-- Task requirements --
From the line containing "The width and height of the screenshot is (1000, 665)." down to the last line of the material, output each line exactly as it appears, excluding pictures.

-- Records for this exercise --
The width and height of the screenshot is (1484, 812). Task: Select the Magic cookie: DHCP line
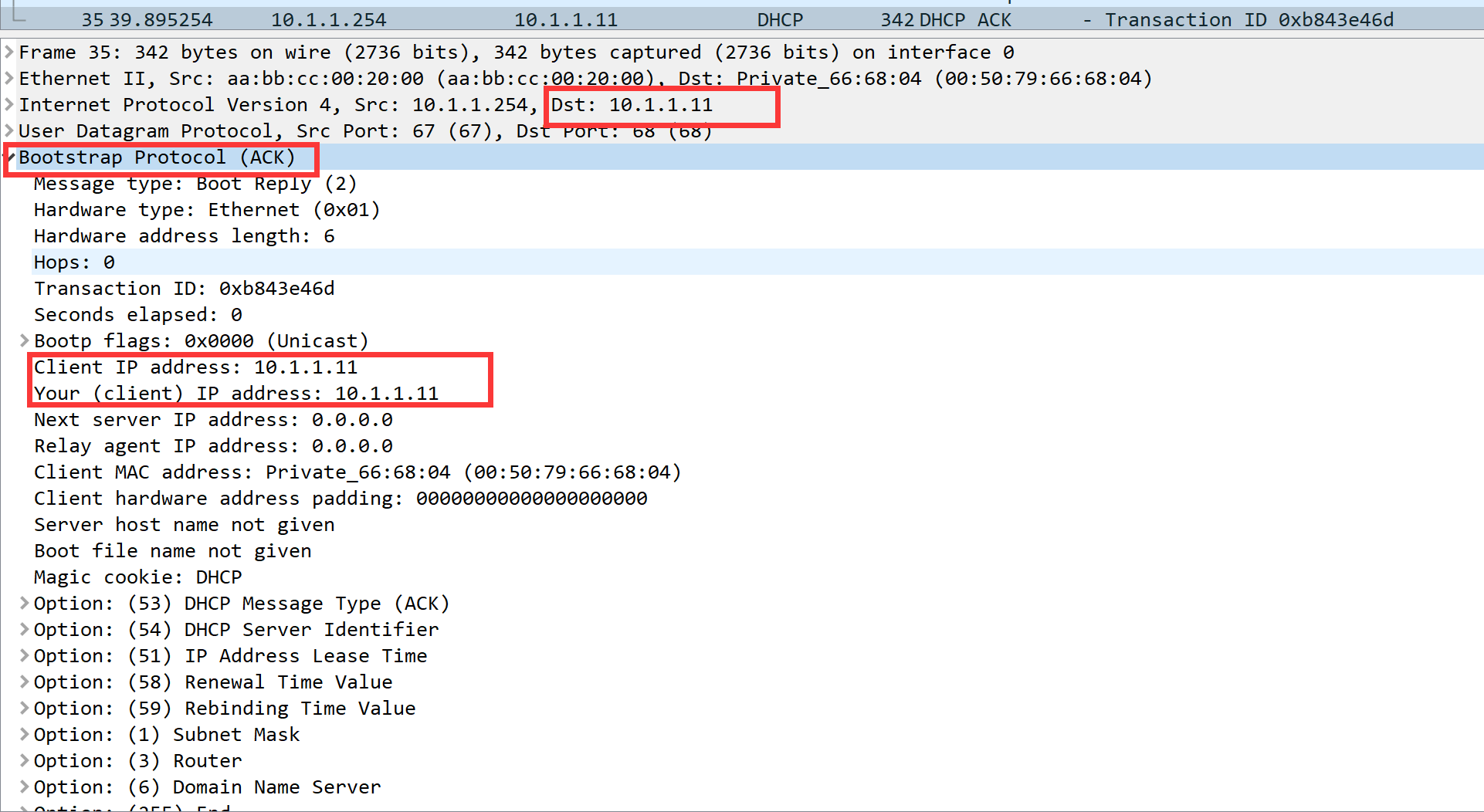(137, 577)
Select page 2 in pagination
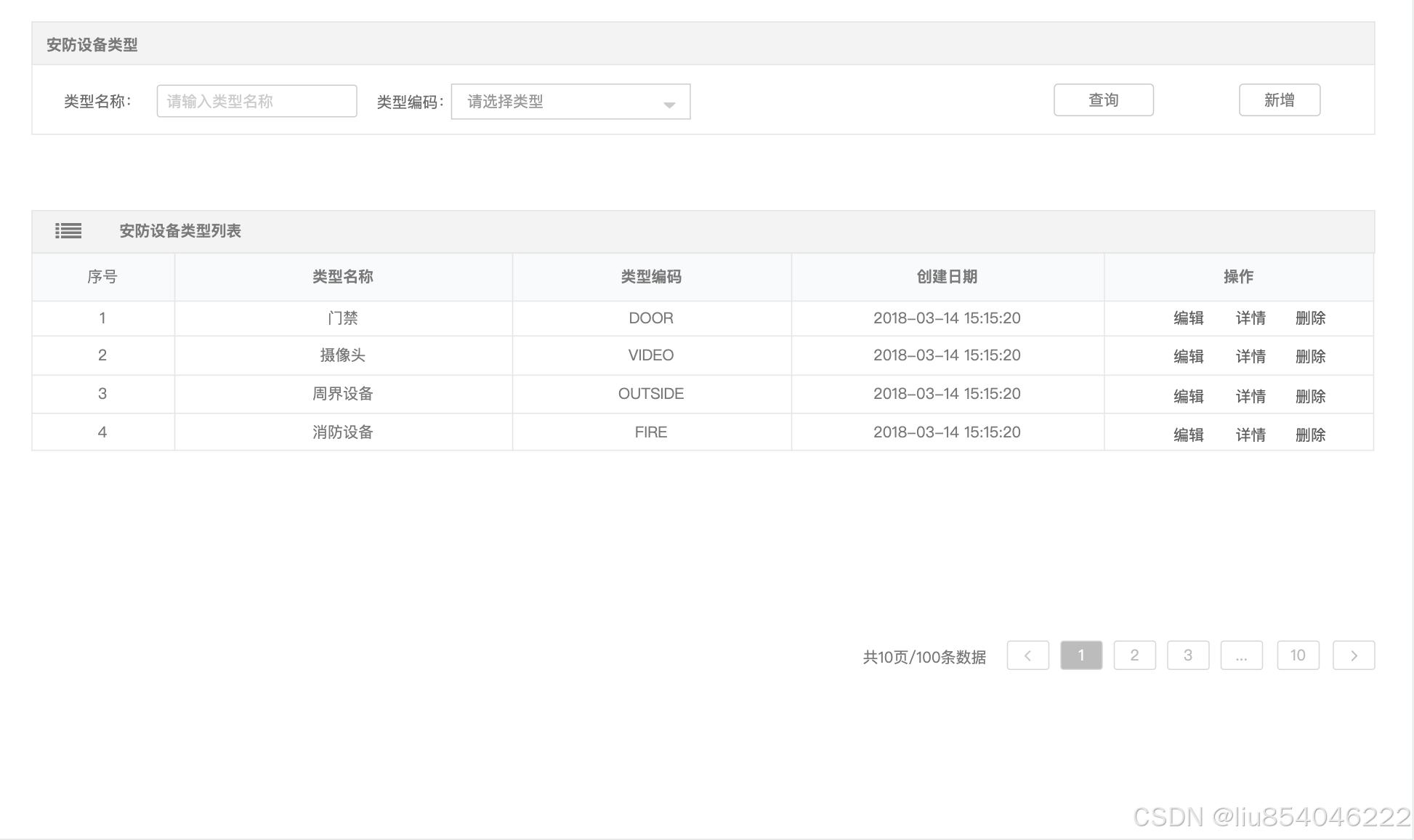The height and width of the screenshot is (840, 1414). 1134,655
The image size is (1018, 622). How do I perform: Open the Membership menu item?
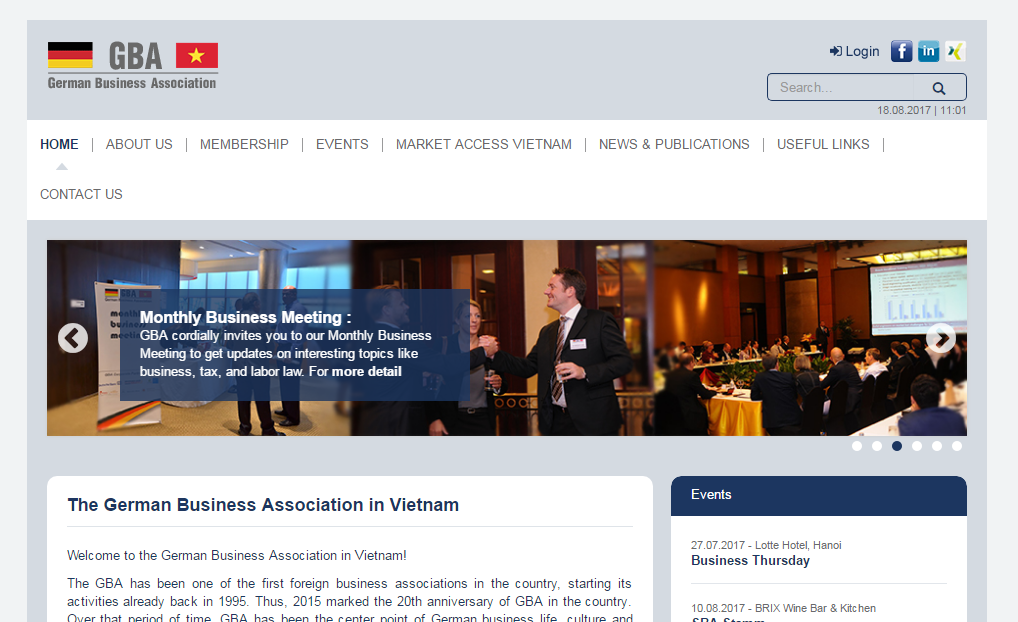(x=244, y=144)
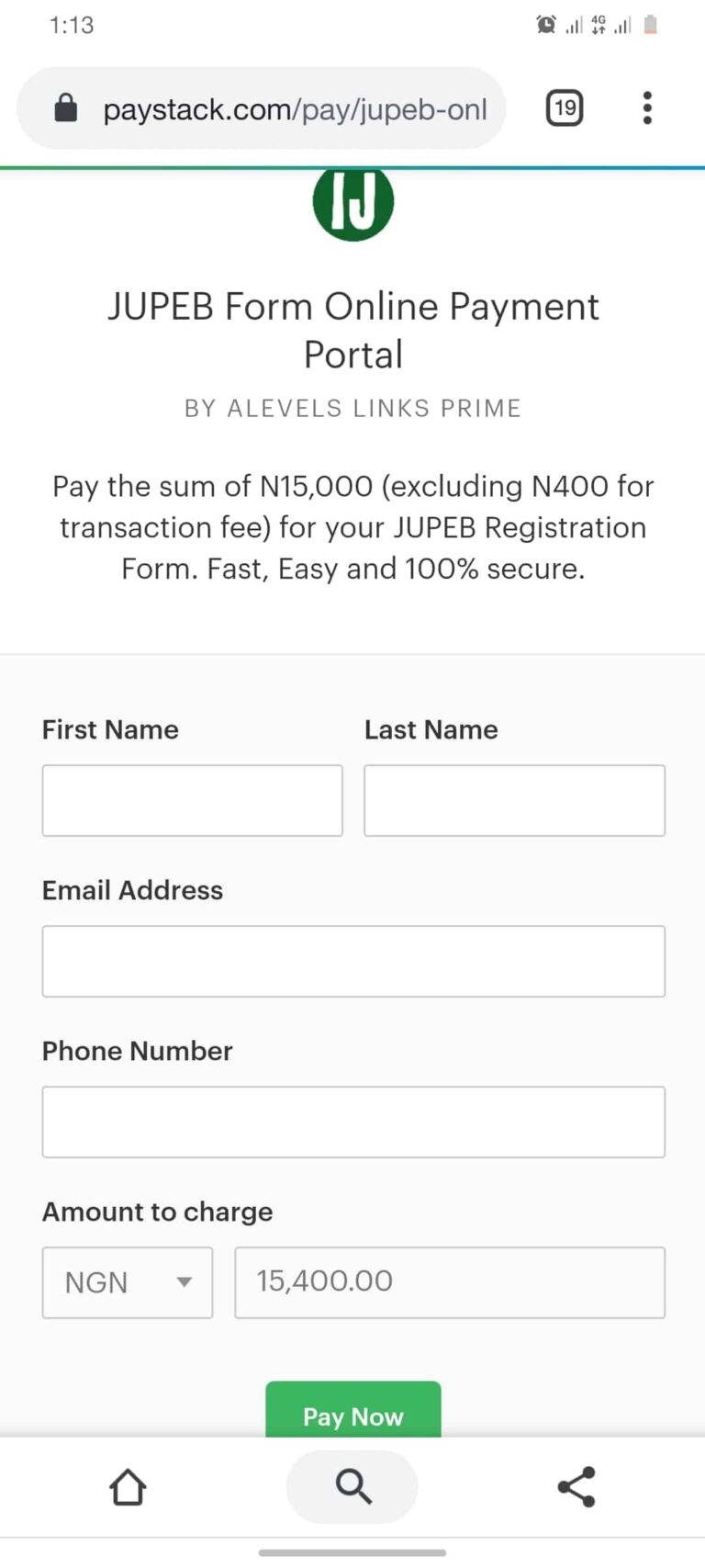This screenshot has width=705, height=1568.
Task: Tap the padlock site security icon
Action: (x=66, y=109)
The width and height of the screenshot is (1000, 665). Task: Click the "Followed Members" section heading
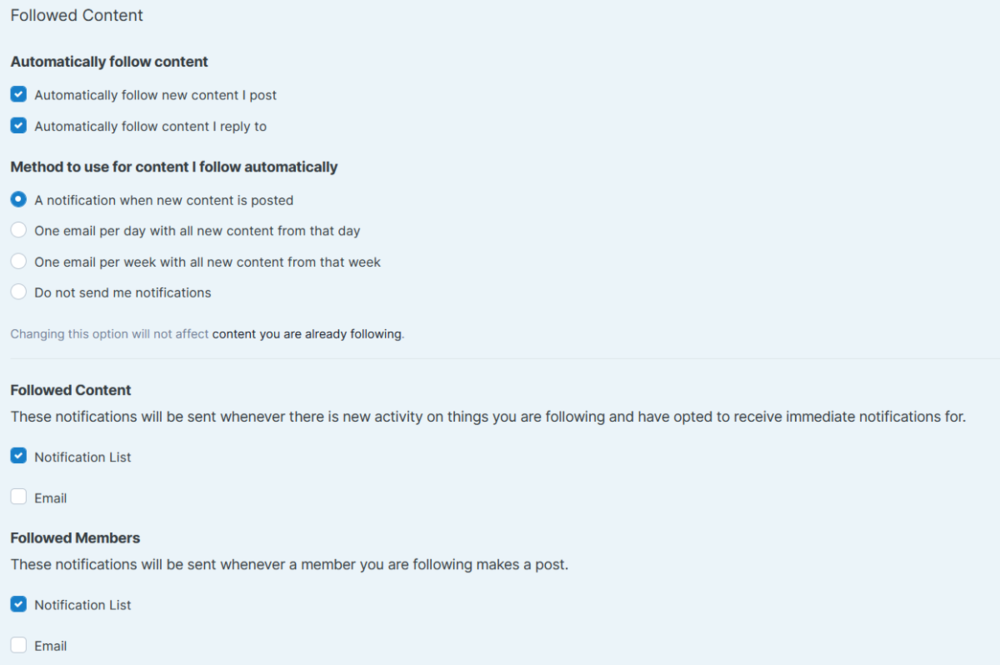(x=75, y=537)
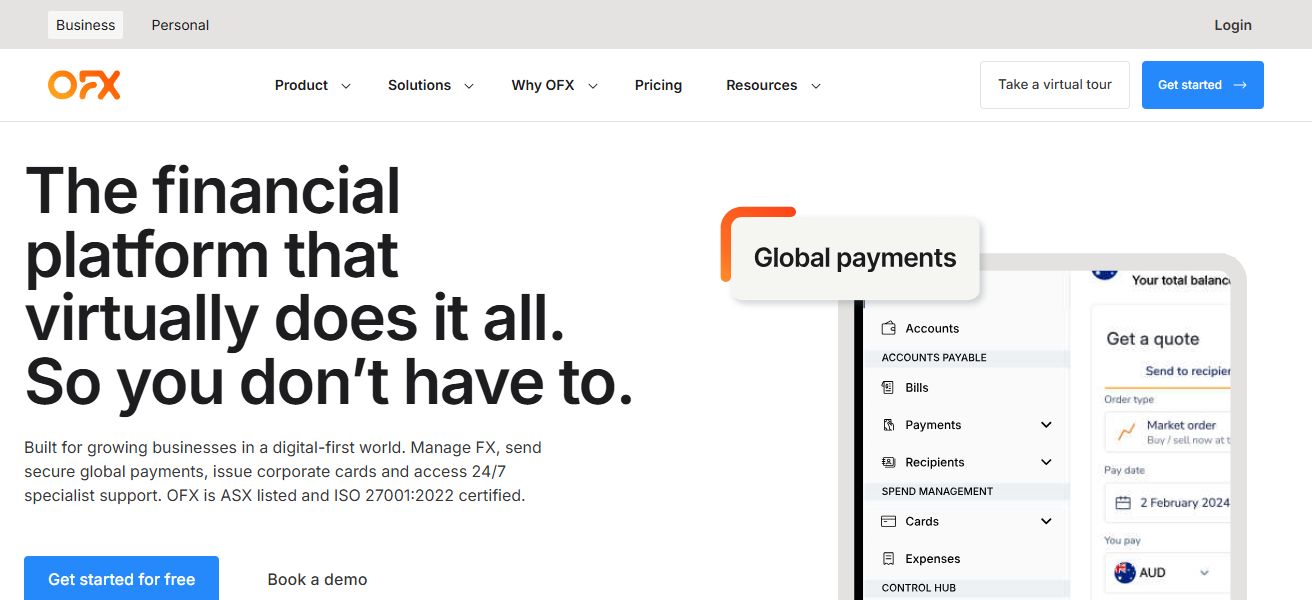Expand the Why OFX dropdown

tap(553, 86)
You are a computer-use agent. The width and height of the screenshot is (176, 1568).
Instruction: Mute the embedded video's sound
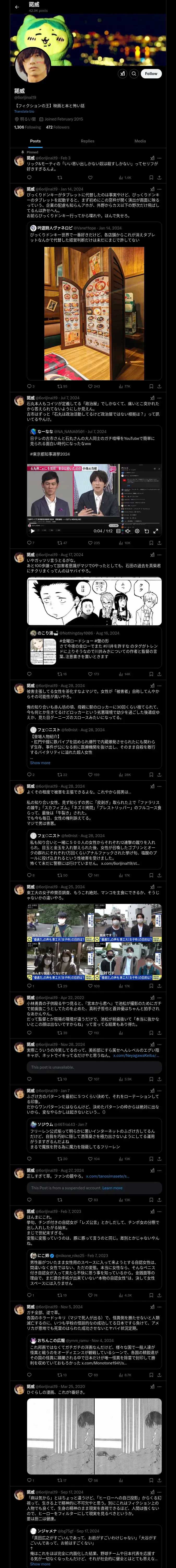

-- Answer for this exercise --
The width and height of the screenshot is (1000, 665). Task: Click the "Followed Members" section heading
(x=75, y=537)
Expand the Why OFX dropdown

tap(553, 86)
You are a computer-use agent. The width and height of the screenshot is (176, 1568).
Instruction: Mute the embedded video's sound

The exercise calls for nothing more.